Perchè le leggi civili non sono altro che sentenze date dagli antichi jureconsulti, le quali, ridotte in ordine, a’ presenti nostri jureconsulti giudicare insegnano; nè ancora la medicina è altro che esperienza fatta dagli antichi medici, sopra la quale fondano i medici presenti li loro giudizj. Nondimeno nello ordinare le Repubbliche, nel mantenere gli Stati, nel governare i Regni, nell’ordinare la milizia, ed amministrare la guerra, nel giudicare i sudditi, nello accrescere lo Imperio, non si trova nè Principe, nè Repubblica, nè Capitano, nè cittadino che agli esempj degli antichi ricorra.

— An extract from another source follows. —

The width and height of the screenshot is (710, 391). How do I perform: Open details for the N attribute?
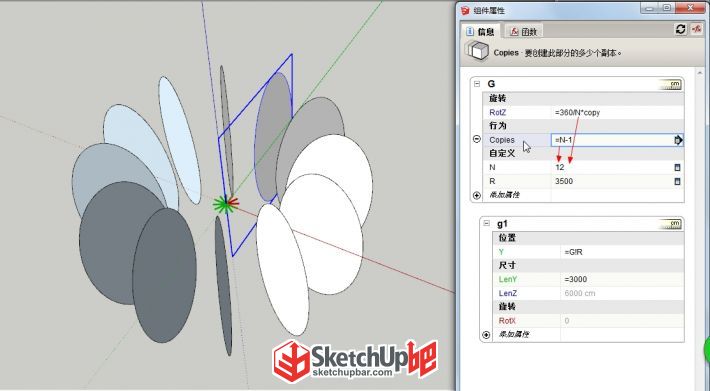coord(677,167)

Il che mi persuado che nasca, non tanto dalla debolezza nella quale la presente educazione ha condotto il Mondo, o da quel male che uno ambizioso ozio ha fatto a molte provincie e città cristiane, quanto dal non avere vera cognizione delle Istorie, per non trarne, leggendole, quel senso, nè gustare di loro quel sapore che le hanno in sè.
Donde nasce che infiniti che leggono, pigliano piacere di udire quella varietà degli accidenti che in esse si contengono, senza pensare altrimente d’imitarle, giudicando la imitazione non solo difficile, ma impossibile; come se il cielo, il sole, gli elementi, gli uomini fossero variati di moto, di ordine e di potenza, da quello ch’egli erano anticamente. Volendo pertanto trarre gli uomini di questo errore, ho giudicato necessario scrivere sopra tutti quelli libri di Tito Livio, che dalla malignità de’ tempi non ci sono stati interrotti, quello che io secondo le antiche e moderne cose giudicherò essere necessario per maggiore intelligenza di essi, acciocchè coloro che questi miei Discorsi leggeranno, possano trarne quella utilità, per la quale si debbe ricercare la cognizione della Istoria. E benchè questa impresa sia difficile, nondimeno ajutato da coloro, che mi hanno ad entrare sotto a questo peso confortato, credo portarlo in modo, che ad un altro resterà breve cammino a condurlo al luogo destinato.